→ **Exercise instructions**:
Continue the news passage about JAMA's editor-in-chief and the podcast on structural racism, picking up after its last sentence.

→ **Passage**:
Dr. Howard Bauchner has been editor-in-chief of JAMA and JAMA Network since 2011, but he’s been on administrative leave since March when comments about structural racism made by another editor on the publication’s podcast, and a tweet promoting the podcast, sparked outrage.
“I remain profoundly disappointed in myself for the lapses that led to the publishing of the tweet and podcast,” Dr. Bauchner said in the announcement. “Although I did not write or even see the tweet, or create the podcast, as editor-in-chief, I am ultimately responsible for them.”
Dr. Edward Livingston, a deputy editor at JAMA — who is white — said structural racism no longer existed in the U.S. during a Feb. 24 podcast, The New York Times reported.
“Structural racism is an unfortunate term,” Dr. Livingston, said during the podcast, according to The Times. “Personally, I think taking racism out of the conversation will help. Many people like myself are offended by the implication that we are somehow racist.”
In a now-deleted tweet promoting the podcast, The New York Times said the journal wrote, “No physician is racist, so how can there be structural racism in health care?”
Livingston later resigned, the Times reported.

→ **Provided information**:

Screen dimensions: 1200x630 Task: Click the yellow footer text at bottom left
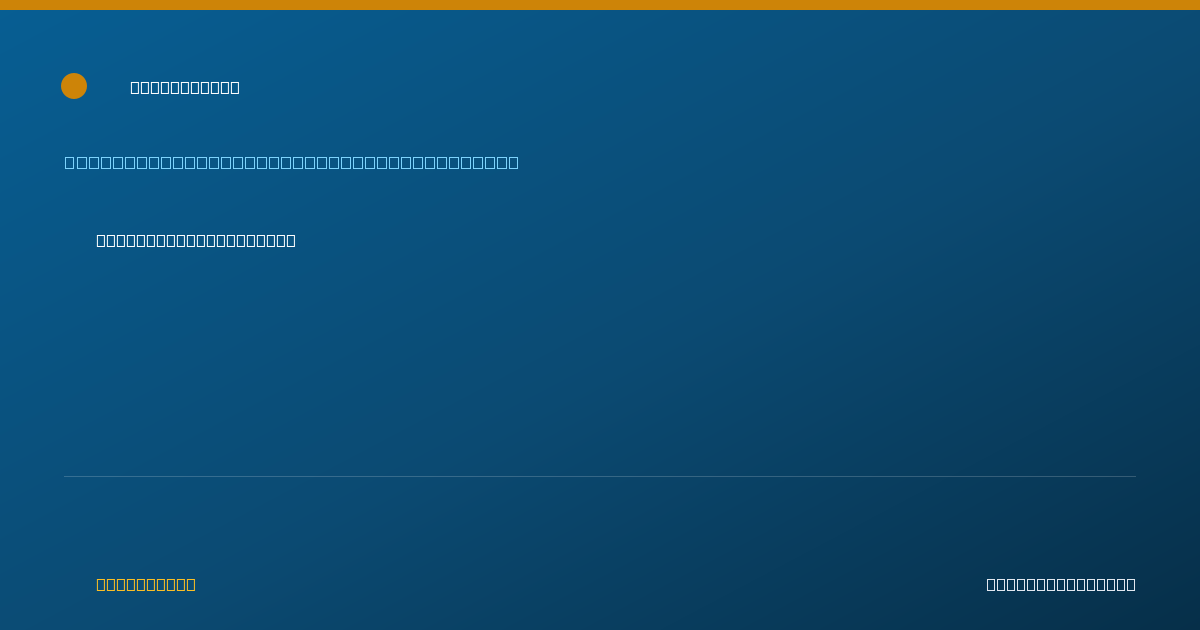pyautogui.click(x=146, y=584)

==

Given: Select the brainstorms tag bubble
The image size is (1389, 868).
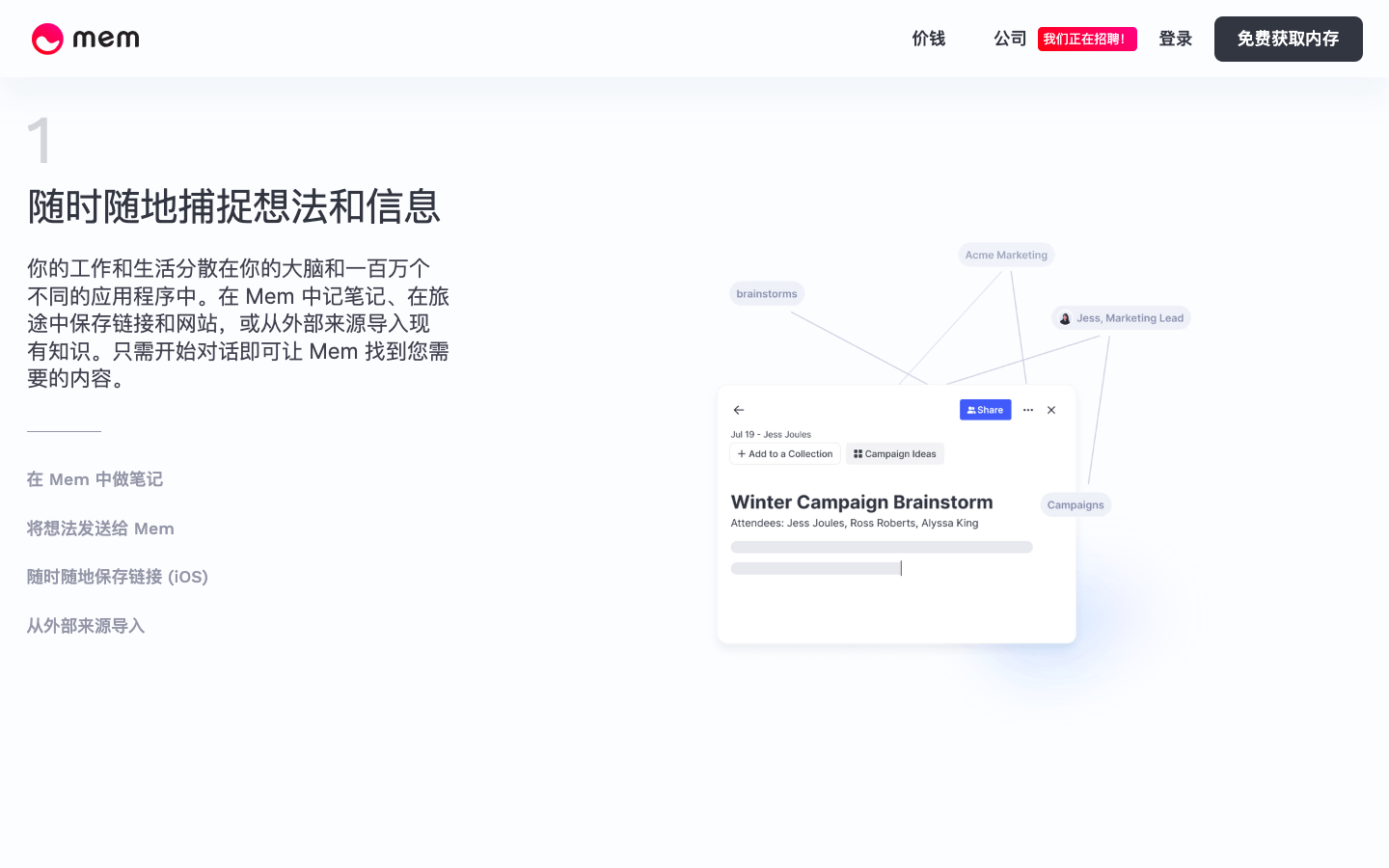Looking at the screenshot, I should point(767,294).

→ **Task answer**:
Over 9,000 individuals have signed a change.org petition following the podcast and accompanying tweet calling for a review of Bauchner’s leadership as well as changes in the editorial process to ensure a more inclusive publication.
“The podcast and associated promotional message are extremely problematic for minoritized members of our medical community,” the petition, created by the Institute for Antiracism in Medicine, says. “Racism was created with intention and must therefore be undone with intention. Structural racism has deeply permeated the field of medicine and must be actively dissolved through proper antiracist education and purposeful equitable policy creation.”
In place of the now-deleted podcast is an apology from Bauchner.
“Comments made in the podcast were inaccurate, offensive, hurtful, and inconsistent with the standards of JAMA,” Bauchner said in the minute-long audio clip. “Racism and structural racism exist in the U.S. and in health care.”